Recorded information START

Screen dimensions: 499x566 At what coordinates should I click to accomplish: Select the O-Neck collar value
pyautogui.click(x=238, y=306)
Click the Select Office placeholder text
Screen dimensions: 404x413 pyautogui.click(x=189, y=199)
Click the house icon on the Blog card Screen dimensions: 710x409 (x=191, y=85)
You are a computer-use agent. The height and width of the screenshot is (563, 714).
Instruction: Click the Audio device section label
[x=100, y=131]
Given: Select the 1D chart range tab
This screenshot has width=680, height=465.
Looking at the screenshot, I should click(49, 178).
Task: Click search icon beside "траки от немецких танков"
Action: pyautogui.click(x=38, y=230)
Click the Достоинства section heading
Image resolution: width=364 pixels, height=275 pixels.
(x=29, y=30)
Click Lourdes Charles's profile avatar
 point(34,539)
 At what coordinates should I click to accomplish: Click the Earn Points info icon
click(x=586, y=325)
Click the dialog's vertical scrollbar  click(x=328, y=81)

Recorded information END
Recorded information START

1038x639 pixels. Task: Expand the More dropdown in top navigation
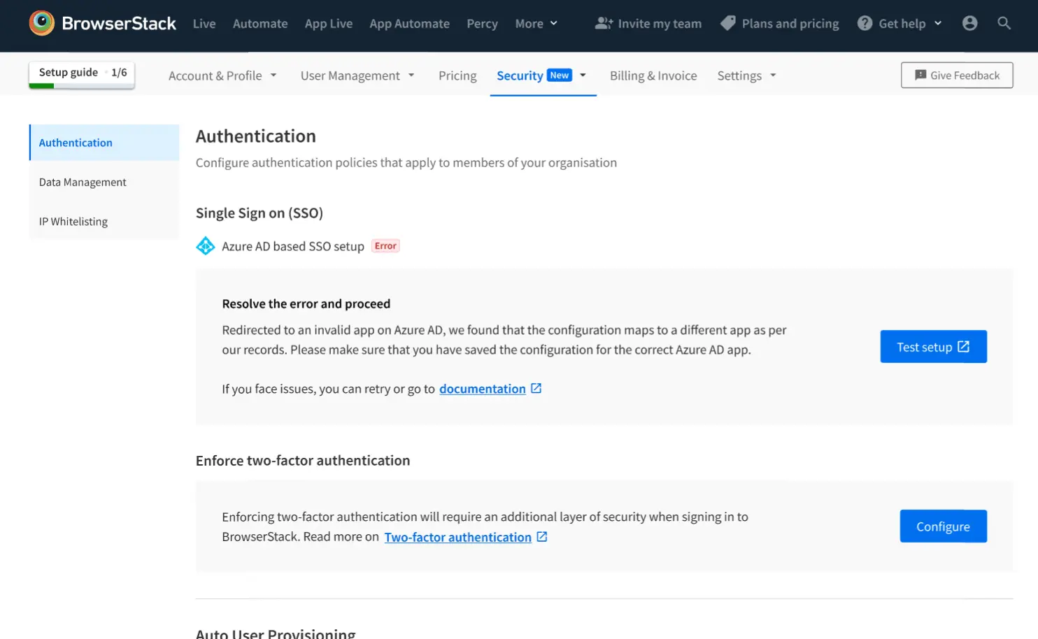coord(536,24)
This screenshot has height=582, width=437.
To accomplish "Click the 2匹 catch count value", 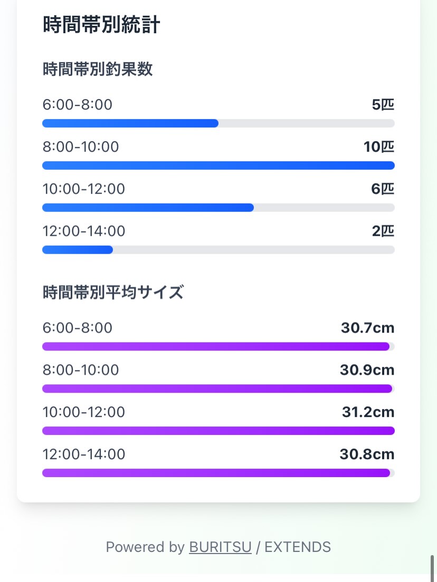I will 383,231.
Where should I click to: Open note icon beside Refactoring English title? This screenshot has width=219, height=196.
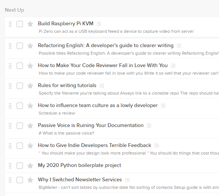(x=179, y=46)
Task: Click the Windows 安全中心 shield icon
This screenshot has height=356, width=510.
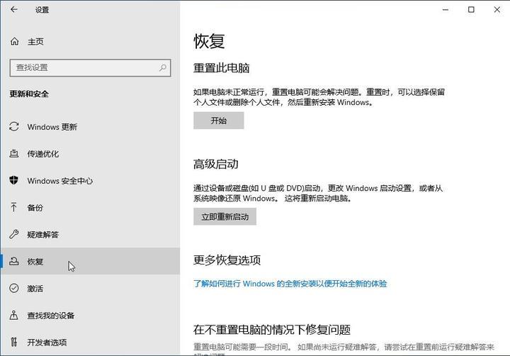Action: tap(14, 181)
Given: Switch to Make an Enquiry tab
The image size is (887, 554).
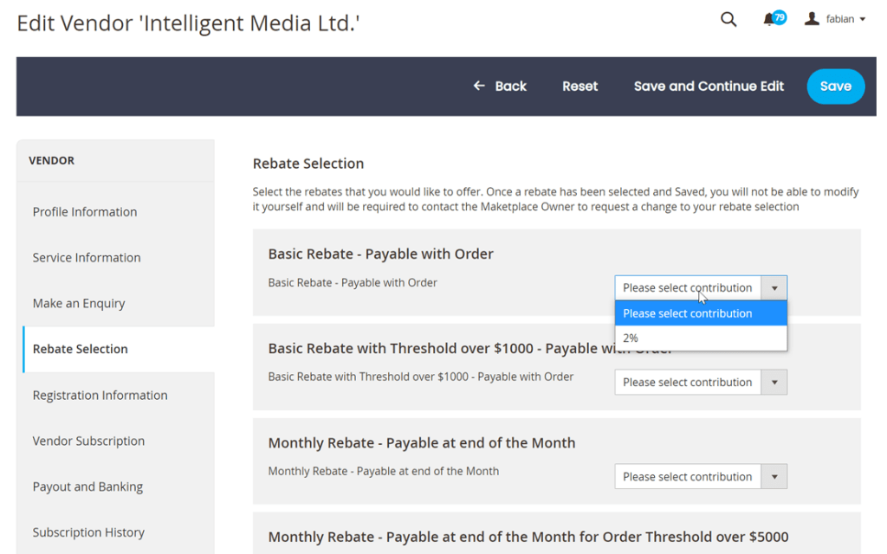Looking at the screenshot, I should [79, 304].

Recorded information END

• _Exercise_: Your reply must consist of the number of lines in the material above that include "Given", and nothing else.

• _Written solution_: 2